Crumpton has just got back from a field trip in Gibraltar, studying how Iberian wall lizards deal with predators, how much basking in the sun they need to stay warm while hiding, and whether they learn evasive strategies.

Crumpton started an ecology course as a reaction against the supremacy of genetics in biology. "I wanted to study the larger scope of biology," he says. "Although ecology deals in genetic ideas you still have to bear in mind classical biology. It appeals to the romantic idea of a biologist."

The study of ecology can lead to a range of specialised jobs, from countryside ranger and NGO work, to employment in research, education and policy, or as an ecological consultant.

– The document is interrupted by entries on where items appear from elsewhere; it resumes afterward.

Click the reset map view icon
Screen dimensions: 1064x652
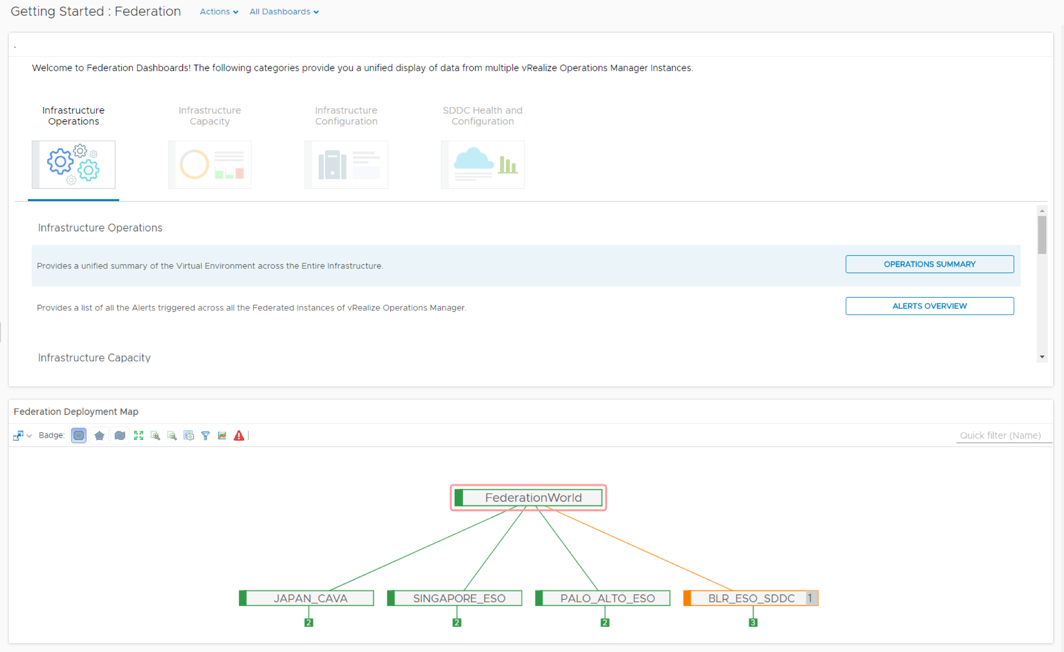pos(188,435)
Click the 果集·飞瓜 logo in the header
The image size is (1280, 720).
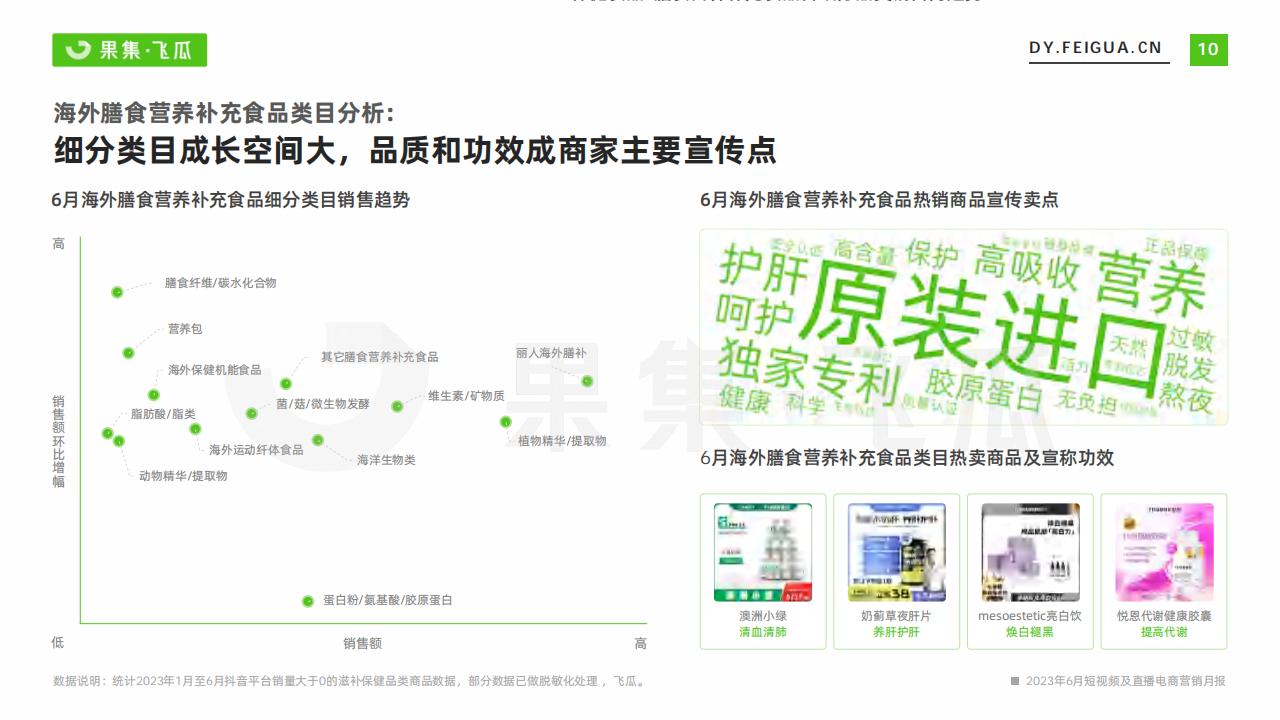point(129,50)
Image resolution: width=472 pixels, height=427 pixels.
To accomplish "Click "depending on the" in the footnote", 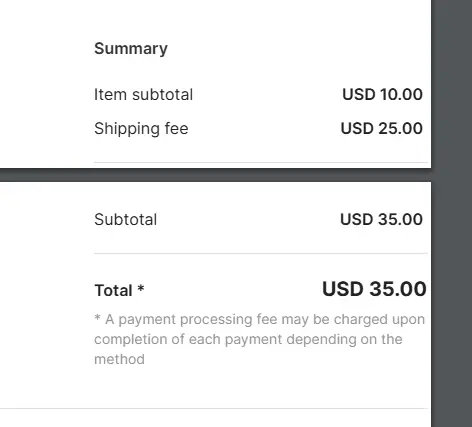I will 344,340.
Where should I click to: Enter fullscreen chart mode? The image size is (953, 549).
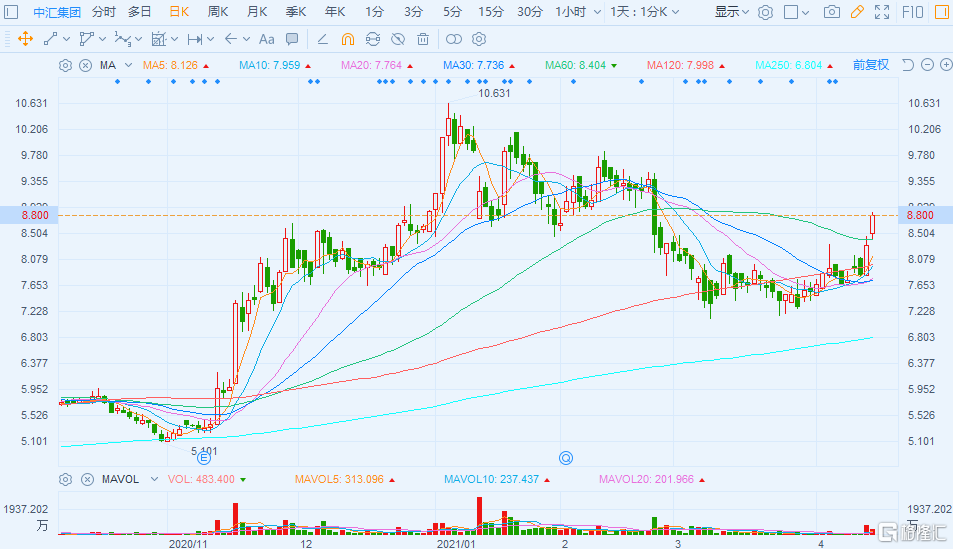881,12
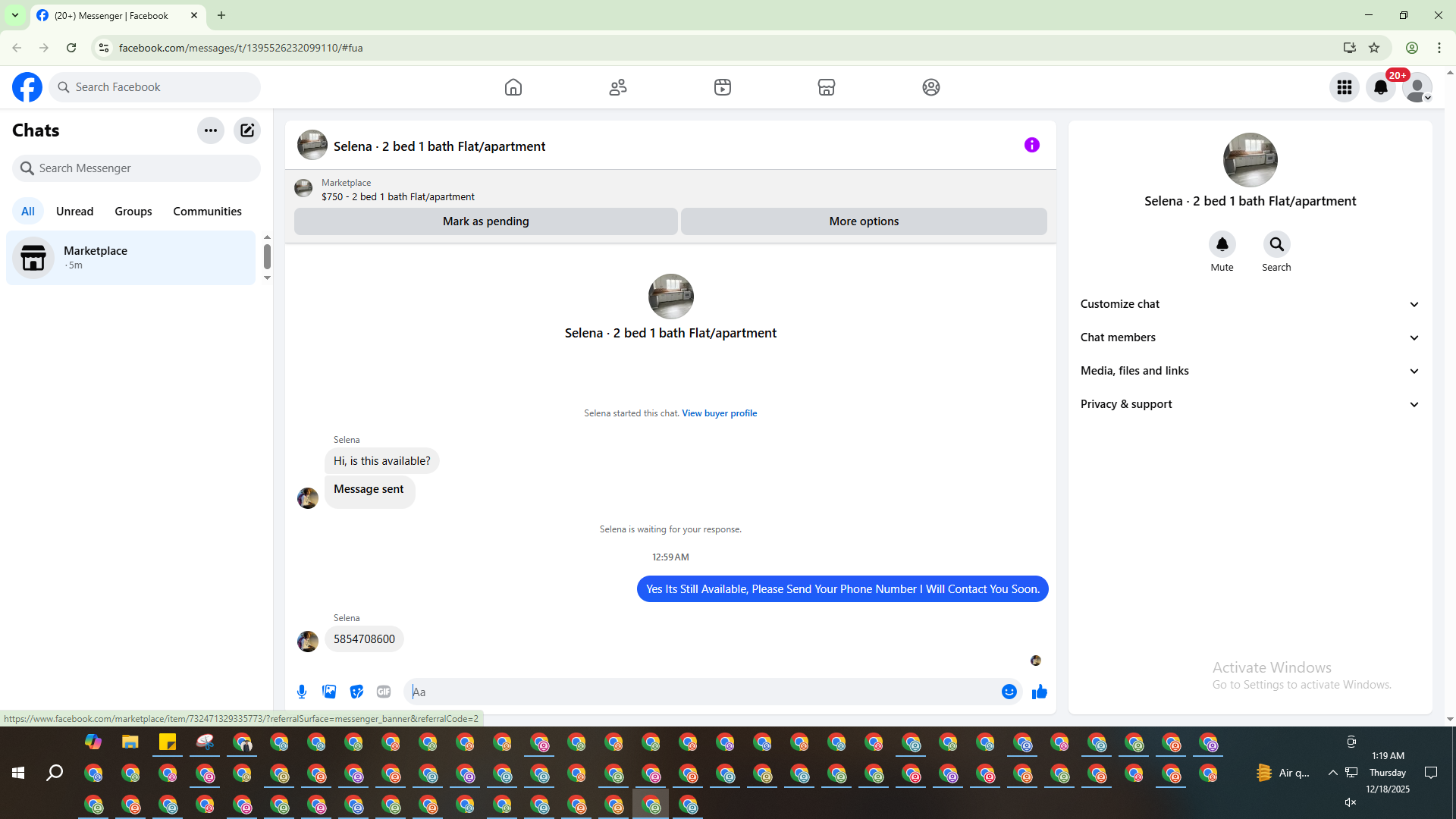
Task: Send a thumbs-up like
Action: pyautogui.click(x=1039, y=692)
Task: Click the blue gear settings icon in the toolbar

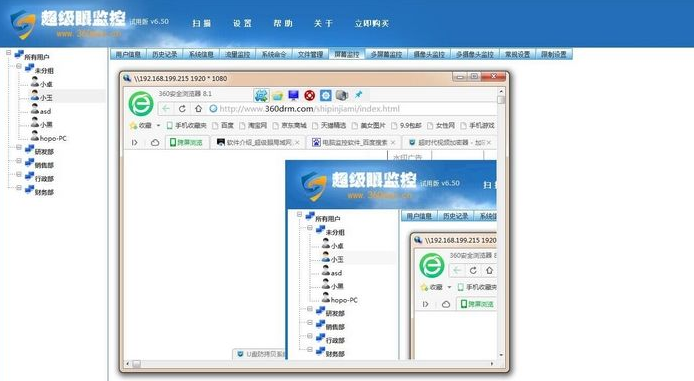Action: (x=325, y=95)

For most professional ecologists, the choice is between working in the field on a particular species or area, or working in policy, helping policymakers make informed decisions by reviewing primary ecological research on questions such as the effect of wind turbines on bird populations.

Dr Zoe Davies, 27, works in policy. After completing a PhD on the effects of climate change on the silver-spotted skipper butterfly, Davies is now a research fellow at the Centre for Evidence-Based Conservation at Birmingham University.

"I love it," she says. "I get a lot of stick from friends doing white-collar jobs who earn much more money than me, but I wouldn't swap my job for anything. It's amazing that you can use ecological theory to predict what's happening around you."

Davies's advice for aspiring ecologists is this: "Get as much experience as you can," she says. "Get out into the field, learn how to identify things, ask why this affects that. Be inquisitive."